Yellowstone National Park celebrates 150 years of Old Faithful


YELLOWSTONE NATIONAL PARK, Wyo. (NewsNation Now) — Sept. 18 marked the 150th anniversary of an expedition led by Army Col. Henry Washburn that arrived upon an erupting geyser they would eventually name Old Faithful.

More than one million eruptions have wowed crowds since then. But Old Faithful has been slowing down in recent years. 

The cheers break out every time it erupts and, for the most part, eruptions that average 140 feet high are still fairly faithful.

“It still makes them go wow, it still holds them in awe after 150 years and that’s what it did to the first people,” said Yellowstone Park Ranger Rebecca Roland.

The first people in the Washburn expedition came upon the geyser on September 18, 1870. They dubbed it Old Faithful since it spouted off so regularly. But earthquakes and shifting underground have disturbed with the timing.

Experts believe that is a possibility as Old Faithful is in a geothermal area with about half of the world’s active geysers.

The Washburn expedition did not include a photographer, according to Yellowstone historian Alicia Murphy. The photo below is from the Hayden geological survey a year later in 1871.
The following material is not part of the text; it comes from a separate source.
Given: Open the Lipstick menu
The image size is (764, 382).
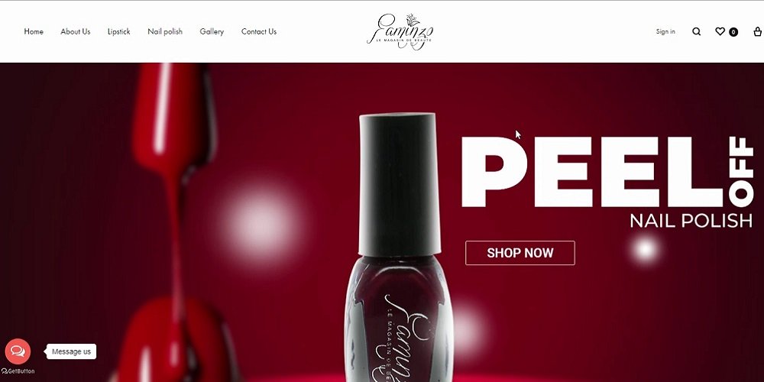Looking at the screenshot, I should (119, 31).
Burns and injuries eventually made clear that standing so close to 200-degree water wasn’t a good idea.

Many visitors are unaware of the anniversary or even of the expedition, but it’s clear that Old Faithful is still gaining new fans every day.

“It’s super cool to be here, to experience it, all instead of seeing other people’s pictures or videos. They just don’t do justice to anything,” said a visitor.

“It’s so iconic to come in and share that experience with people from all over the world and everybody is so happy. And Old Faithful erupts and you can hear the communal ‘oooh, aaaahhh,’” says Roland.

But Old Faithful may not be faithful forever, according to Murphy.

“It’s a very dynamic system. Someday, something will change in the internal plumbing under the ground of Old Faithful and Old Faithful will stop erupting.”

Although Native American tribes had lived in the region for thousands of years amid the geysers, formal documentation and study didn’t begin until the late 1800s. It was soon after the early expeditions that Congress moved to establish Yellowstone as America’s first national park in 1872.